**Mettiti alla prova:**
a) Quante persone si sono costituite parte civile nel processo, secondo l'articolo sul Bataclan?
b) Riscrivi l'articolo sul Bataclan da "Ieri a Parigi" fino a "Cosa si aspetta?", mettendo "Sapienza" al posto di "Sorbona".
c) Scrivi il seguito dell'articolo sul Bataclan, partendo subito dopo l'ultima frase.

**Estratto del documento:**
● ● ● ● ●

"La Francia vuole farne una pietra miliare. Ma nessuno ci restituirà le persone amate"

La mamma di Valeria Solesin, vittima italiana: "Non temo i terroristi"

"La Francia vuole farne una pietra miliare. Ma nessuno ci restituirà le persone amate"

Ieri a Parigi è iniziato il processo per il massacro del Bataclan. Il più grande processo francese dal dopoguerra: 20 imputati, 330 avvocati, 1.800 persone costituite parte civile. Era la notte del 13 novembre 2015. In corso quella sera c'era un concerto del gruppo americano Eagles of Death Metal. I terroristi fecero irruzione e iniziarono a sparare sul pubblico. Il bilancio sarà tragico: 131 morti, oltre 400 feriti. Tra le vittime c'è la veneziana Valeria Solesin, 28 anni, che stava seguendo un dottorato alla Sorbona. L'immagine di lei, il volto così dolce col maglioncino al collo, ha fatto il giro del mondo. La mamma di Valeria, Luciana Milani, in questi giorni è a Venezia, ma prossimamente volerà a Parigi.

Nove mesi di udienze serrate davanti a cinque magistrati, dal lunedì al venerdì. Cosa si aspetta?

● ● ● ● ●

Record di dati:
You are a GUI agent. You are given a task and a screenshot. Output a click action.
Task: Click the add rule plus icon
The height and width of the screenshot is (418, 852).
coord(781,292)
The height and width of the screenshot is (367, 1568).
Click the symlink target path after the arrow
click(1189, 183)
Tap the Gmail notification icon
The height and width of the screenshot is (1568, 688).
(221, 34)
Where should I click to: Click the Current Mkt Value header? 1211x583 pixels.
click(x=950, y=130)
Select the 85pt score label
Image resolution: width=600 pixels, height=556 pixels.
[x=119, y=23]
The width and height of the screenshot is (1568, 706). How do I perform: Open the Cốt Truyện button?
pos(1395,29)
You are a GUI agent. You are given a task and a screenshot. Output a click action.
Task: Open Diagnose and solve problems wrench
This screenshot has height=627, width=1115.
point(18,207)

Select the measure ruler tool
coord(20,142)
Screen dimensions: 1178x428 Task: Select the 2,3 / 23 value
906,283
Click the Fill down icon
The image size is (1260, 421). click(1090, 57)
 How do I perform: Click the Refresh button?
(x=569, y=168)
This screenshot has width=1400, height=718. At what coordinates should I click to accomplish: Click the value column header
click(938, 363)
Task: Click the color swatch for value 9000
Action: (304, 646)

● ● ● ● ●

**Risultati dei compiti:**
a) 1.800 persone.

b)
Ieri a Parigi è iniziato il processo per il massacro del Bataclan. Il più grande processo francese dal dopoguerra: 20 imputati, 330 avvocati, 1.800 persone costituite parte civile. Era la notte del 13 novembre 2015. In corso quella sera c'era un concerto del gruppo americano Eagles of Death Metal. I terroristi fecero irruzione e iniziarono a sparare sul pubblico. Il bilancio sarà tragico: 131 morti, oltre 400 feriti. Tra le vittime c'è la veneziana Valeria Solesin, 28 anni, che stava seguendo un dottorato alla Sapienza. L'immagine di lei, il volto così dolce col maglioncino al collo, ha fatto il giro del mondo. La mamma di Valeria, Luciana Milani, in questi giorni è a Venezia, ma prossimamente volerà a Parigi.

Nove mesi di udienze serrate davanti a cinque magistrati, dal lunedì al venerdì. Cosa si aspetta?

c)
«Un chiarimento delle circostanze dell'accaduto, che vengano appurati alcuni fatti attraverso il dibattimento e vengano stabilite delle responsabilità. Sarà un processo di notevoli dimensioni, il governo francese ne vuol fare una pietra miliare. Anche solo per la sede costruita appositamente, da noi fanno le aule bunker in periferia, qui è nel pieno centro di Parigi, dove c'è il Palazzo di Giustizia all'Ile de la Cité».

Lei ci è stata?

«Non ancora».

Quanto è importante che chi abbia causato il massacro paghi?

«Ha un'importanza relativa. Non c'è niente che possa riparare 130 vite. Sono due binari che non si incontrano. Da una parte ci sono le vite delle persone e dall'altra un procedimento che per quanto giusto, non restituirà le persone. Una macchina può essere riparata, la vita degli umani no».

Sono passati sei anni. Il processo non poteva iniziare prima?

«Una quota di ritardo è dovuta al Covid. Ma è un lavoro di ampio spettro. Gli imputati non sono tutti francesi, non sono tutti belgi. Già che sia stabilito quando inizia e finisce mi ha colpito. Da noi non si sa quando finisce un processo. Ma non vorrei essere ingiusta con l'Italia».

Ha detto che ha massimo disprezzo dei terroristi.

«Esattamente. Non li temo. Su questo non c'è dubbio».

Oggi vediamo ciò che accade in Afghanistan, come vive tutto questo a proposito di terrorismo?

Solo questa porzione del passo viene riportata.